Japanese Railways by Soo Hyun Hwang

Please note: This post was written by Soo Hyun Hwang nearly a week before the earthquake and tsunami in Japan. All Ohio University students studying in Japan are safe and accounted for and our thoughts are with those who have been affected.

I like to take pictures. I want to remember every where that I have been, of course – especially in Japan. One of my favorite scenes is the Japanese railway.

Since 1872, Japanese people have been building fine tracks on their islands so that anyone can access anywhere in Japan by train. Many Americans think that traveling is exclusively done by flying in an airplane or by driving for hours or even for days in a car. Trains seem to have been the best choice for the Japanese people, who do not have enough land or the most reliable weather for airports and planes.

The other study abroad students and I ride on either the JR (Japanese Railways) or the subways in Nagoya.
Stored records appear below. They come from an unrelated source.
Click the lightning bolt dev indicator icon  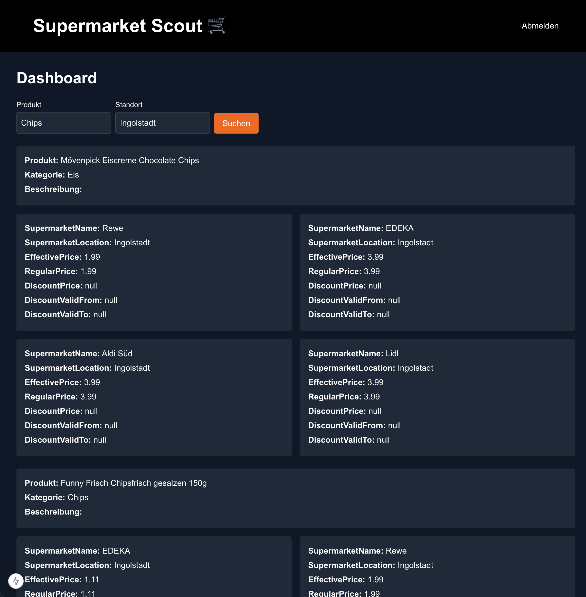(16, 581)
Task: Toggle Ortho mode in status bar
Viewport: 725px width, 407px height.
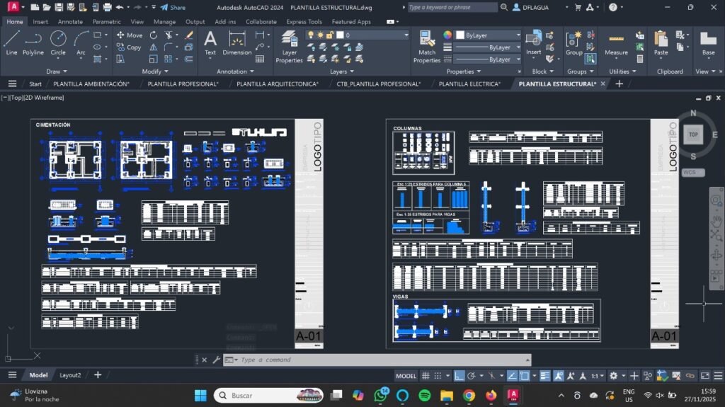Action: [x=459, y=376]
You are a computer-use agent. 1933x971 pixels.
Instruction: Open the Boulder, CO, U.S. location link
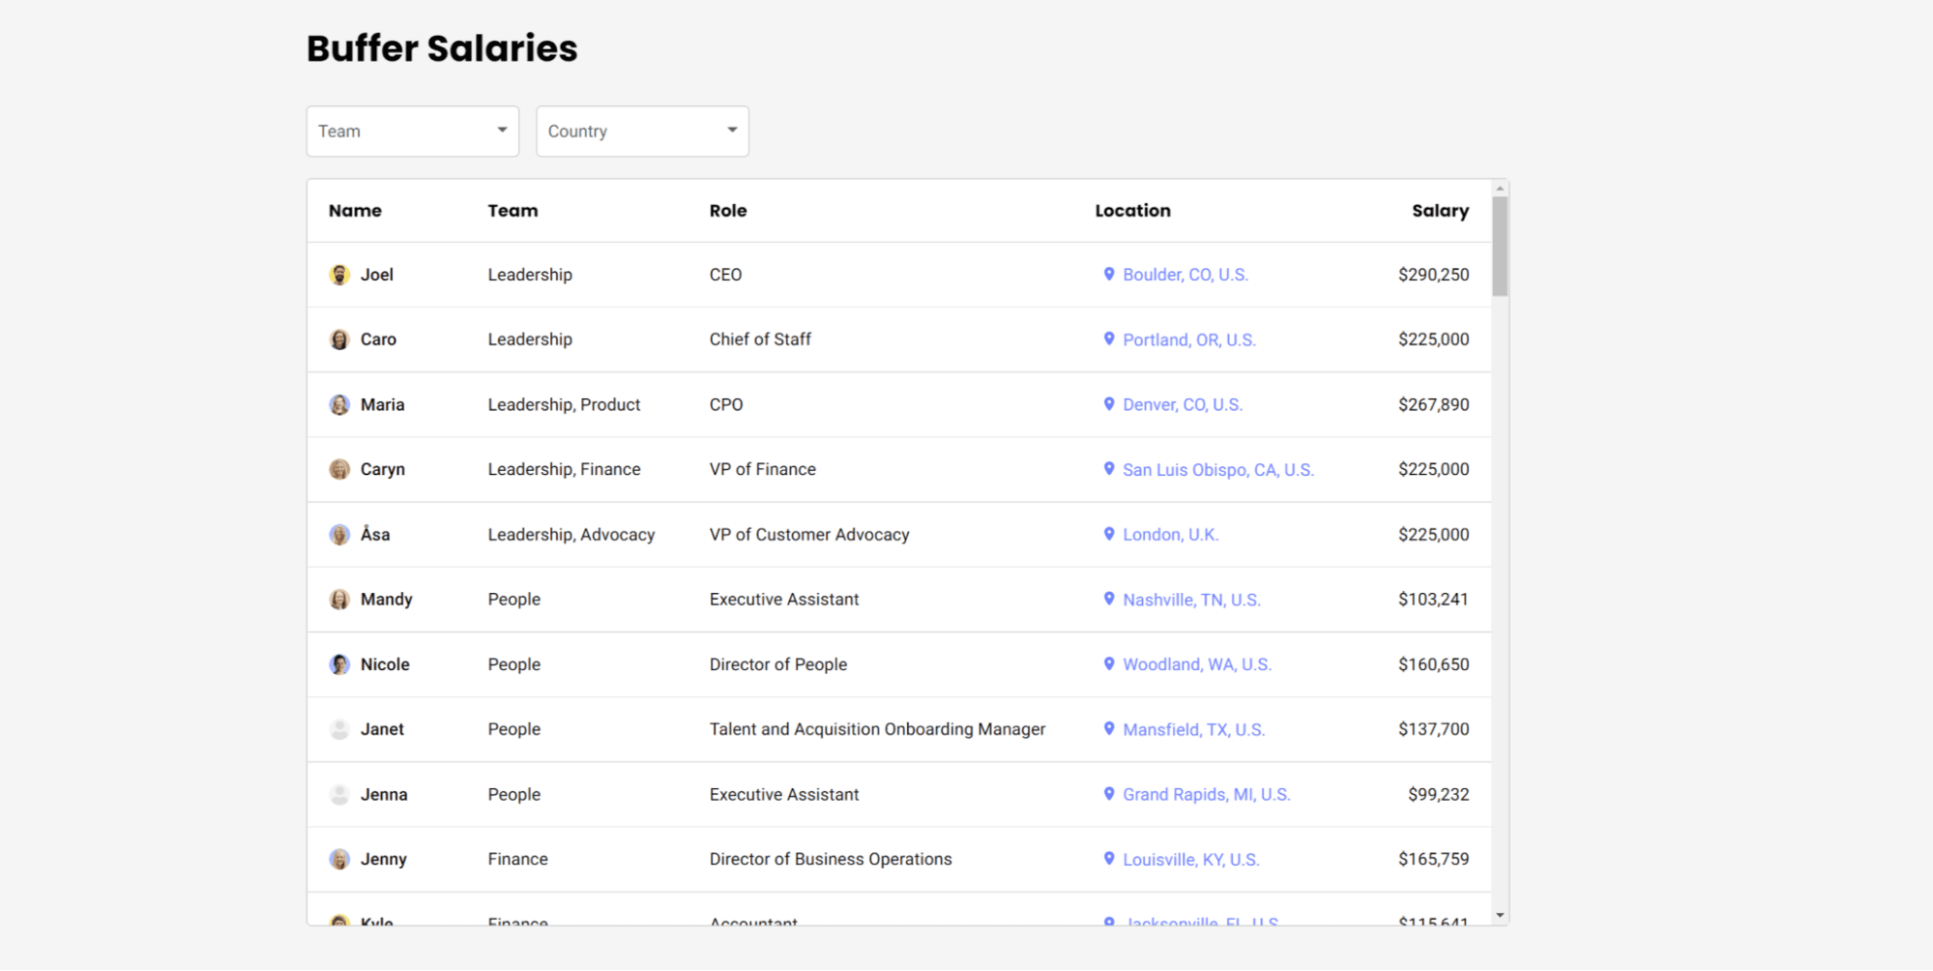(1185, 274)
JR is operated by the nation. Other than the JR, each subway has a different company that runs it. For this reason, it is inconvenient to transfer. The biggest inconvenience to exchange students, however, is the fare. It costs 800yen (about 10 dollars) for a round trip from Chubu University to Nagoya station. If you want to go to the airport, the round trip for the cheapest train costs about 2500yen (more than 30 dollars).

Above all, the most expensive train in Japan is Shinkansen, or the bullet train. I have traveled twice by Shinkansen since I have been in Japan. I was surprised by the price at first, but I understand now having seen the comfort and speed of the bullet train. Truly,the amount of money spent to take the Shinkansen is worth the experience of riding the fastest train in a nation of railways. Japan launched a new series of bullet trains this month. You will definitely need to take a ride on one if you come to visit.